The biological record reveals that species were highly sensitive to past climate changes, responding in multiple ways including migration, adaptation, changes in population size, and, in some cases, extinction.

But species distribution models, which are widely used to forecast ecological responses to future climate change, match imperfectly to the historical data, presenting a challenge for predicting how today's species will respond to current and future climate change. Even more difficult is scaling up from individual species to understanding the shifting composition of ecological communities.

Williams' historical perspective has revealed that the only sure thing is change. "The key message from paleoecological data is that novel climates in the past are linked to the emergence of novel communities," he says. "We should expect the unexpected. At the same time, we can use this information to not just raise questions but to improve ecological modeling tools."

One current avenue of research is combining modern and paleobiological data to look at individual species under a range of climate conditions.

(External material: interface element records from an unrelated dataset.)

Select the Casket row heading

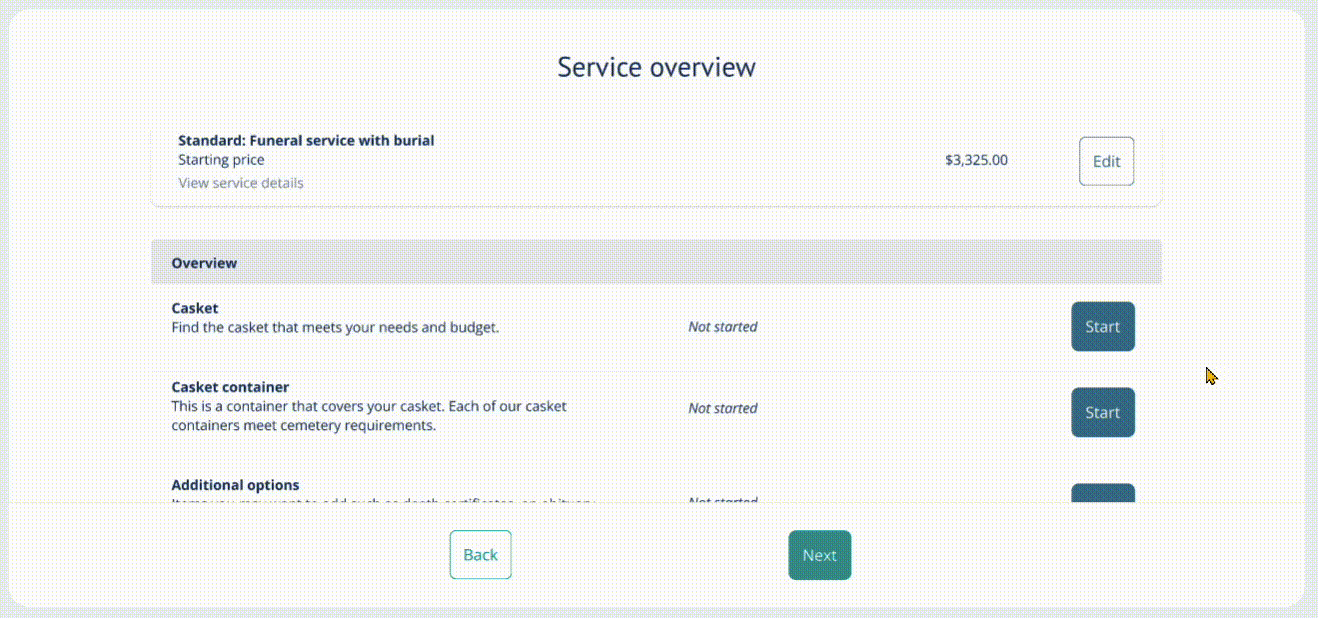tap(195, 308)
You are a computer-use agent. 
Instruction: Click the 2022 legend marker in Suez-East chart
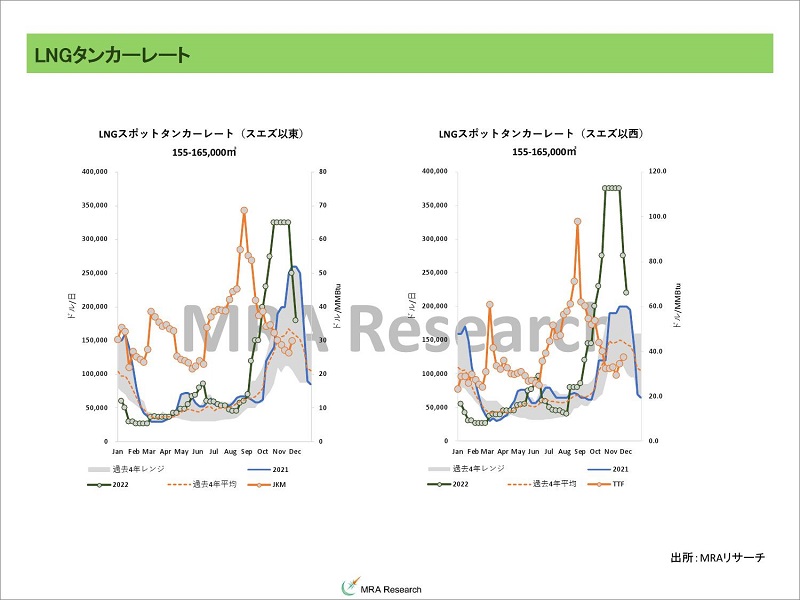pyautogui.click(x=100, y=485)
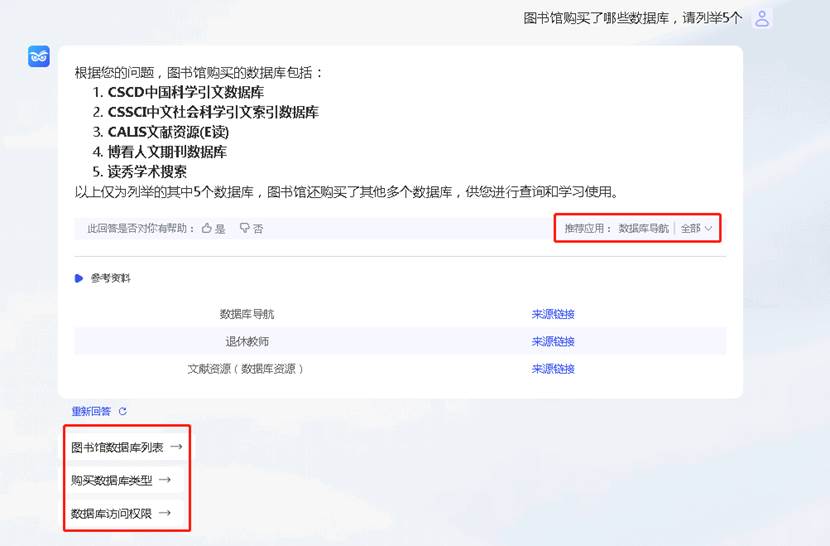Select the 图书馆数据库列表 suggested question
830x546 pixels.
click(127, 447)
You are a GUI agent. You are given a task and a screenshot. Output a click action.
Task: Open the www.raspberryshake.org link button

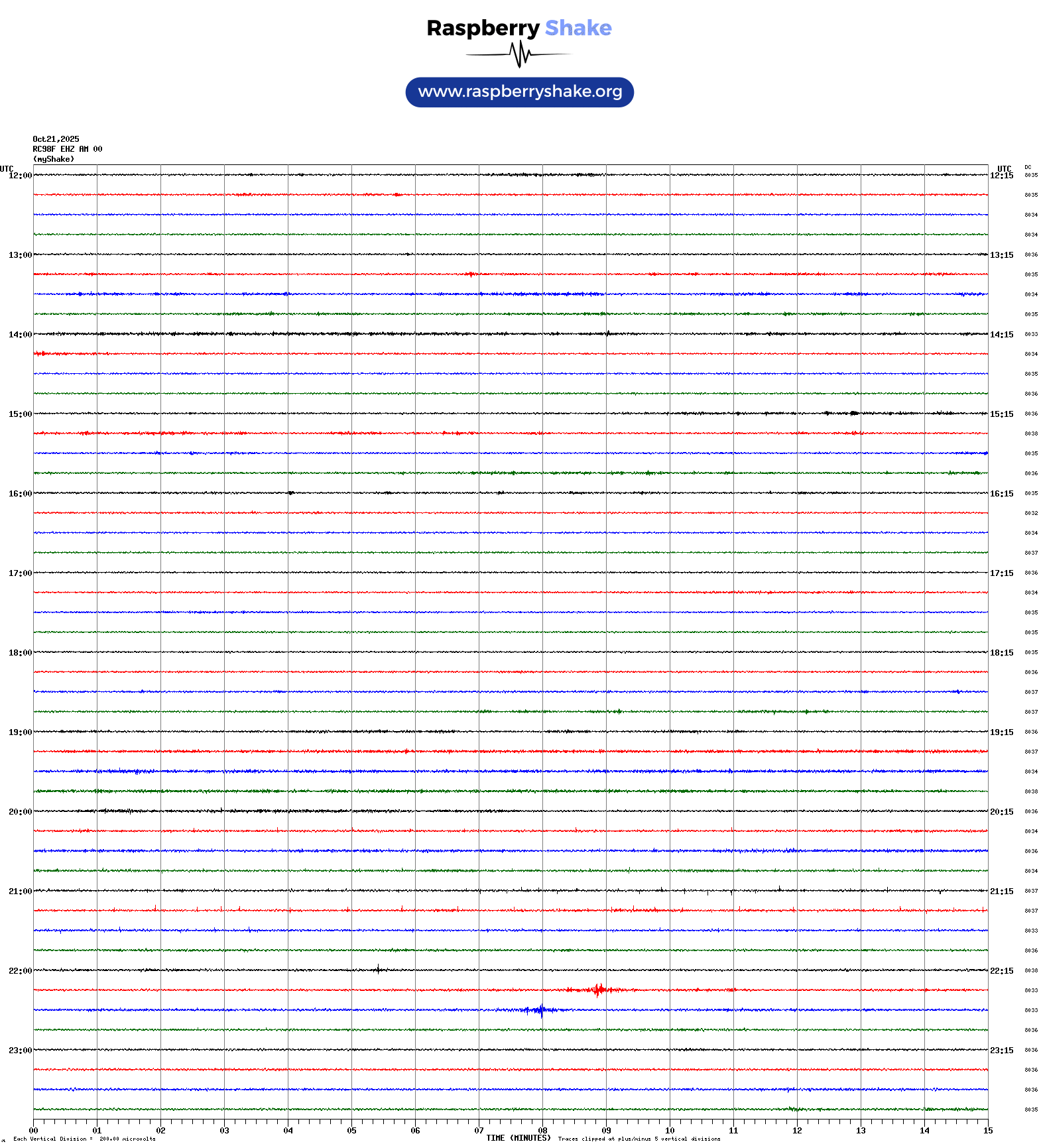[519, 92]
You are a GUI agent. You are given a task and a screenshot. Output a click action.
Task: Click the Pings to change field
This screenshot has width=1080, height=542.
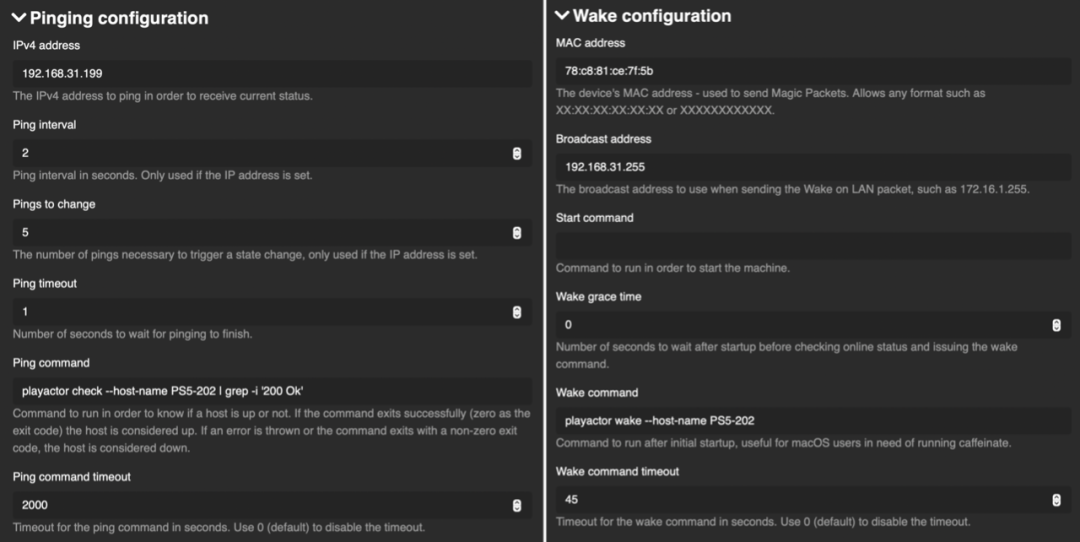pos(260,232)
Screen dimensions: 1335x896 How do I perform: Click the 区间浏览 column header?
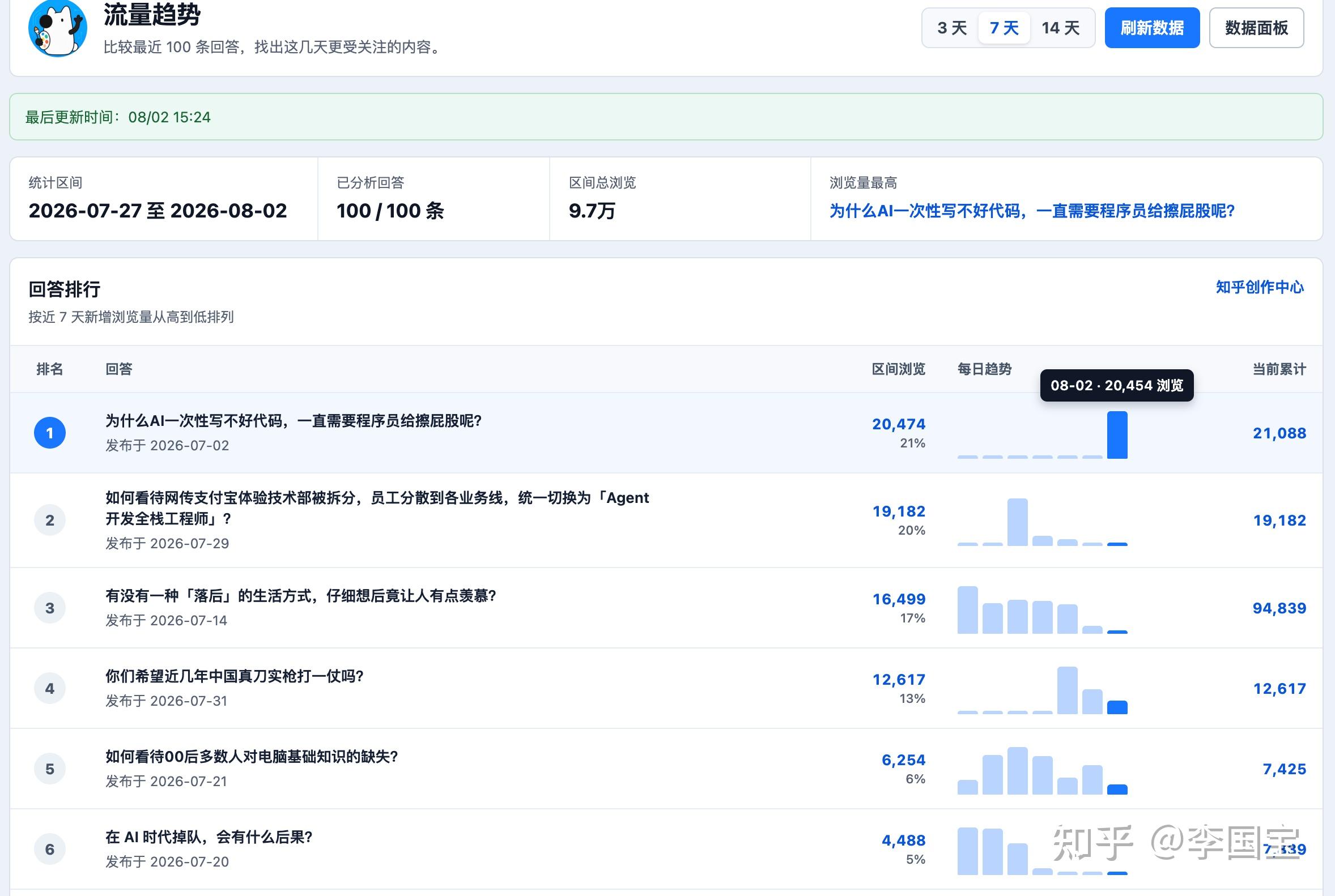tap(898, 369)
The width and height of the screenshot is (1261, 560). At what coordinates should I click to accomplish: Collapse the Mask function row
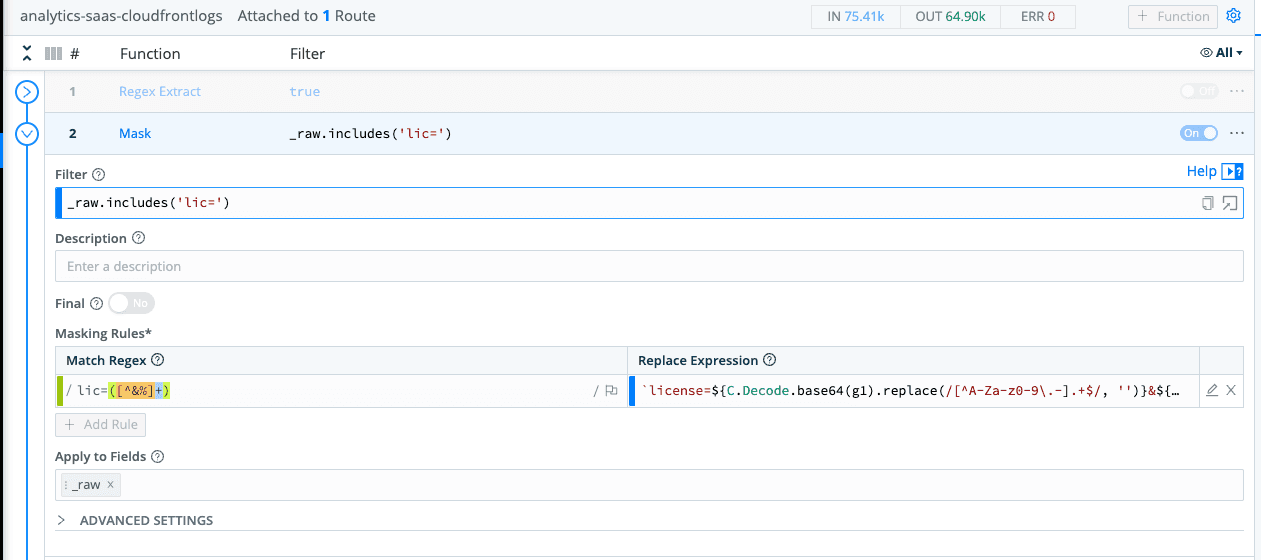[27, 133]
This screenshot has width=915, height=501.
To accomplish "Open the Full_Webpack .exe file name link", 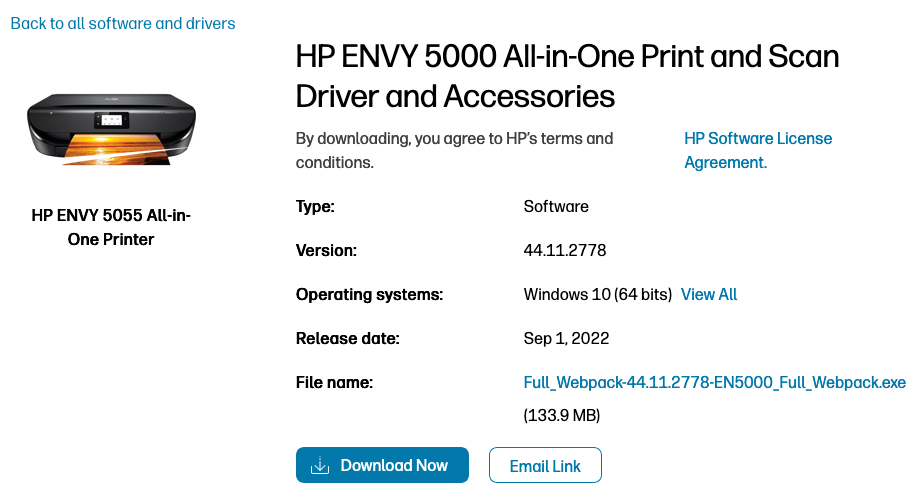I will point(714,382).
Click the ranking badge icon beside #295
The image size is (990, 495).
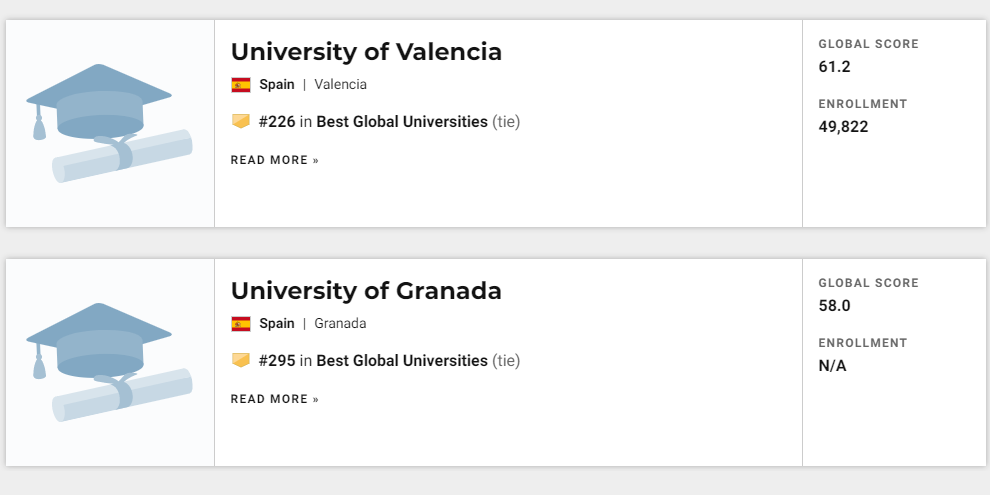pyautogui.click(x=241, y=361)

"Using only modern data may lead us to misestimate the ability of species to adapt to accommodate to climates different from today," Williams explains. "By combining data from multiple time periods, we can develop a fuller understanding of the full range of environments that a species can occupy - which may be far greater than what is observed at any one moment in time."

Improved species distribution models will still need to be combined with an understanding of barriers to adaptation, such as habitat continuity, geographic proximity, mobility, and current land use, all of which affect a species' ability to reach its new ideal range. But they represent an important step forward.

"By combining geohistorical and recent data, this is one way to improve our forecasting ability and, hopefully, our decision-making when it comes to setting conservation priorities and allocating resources," Williams says.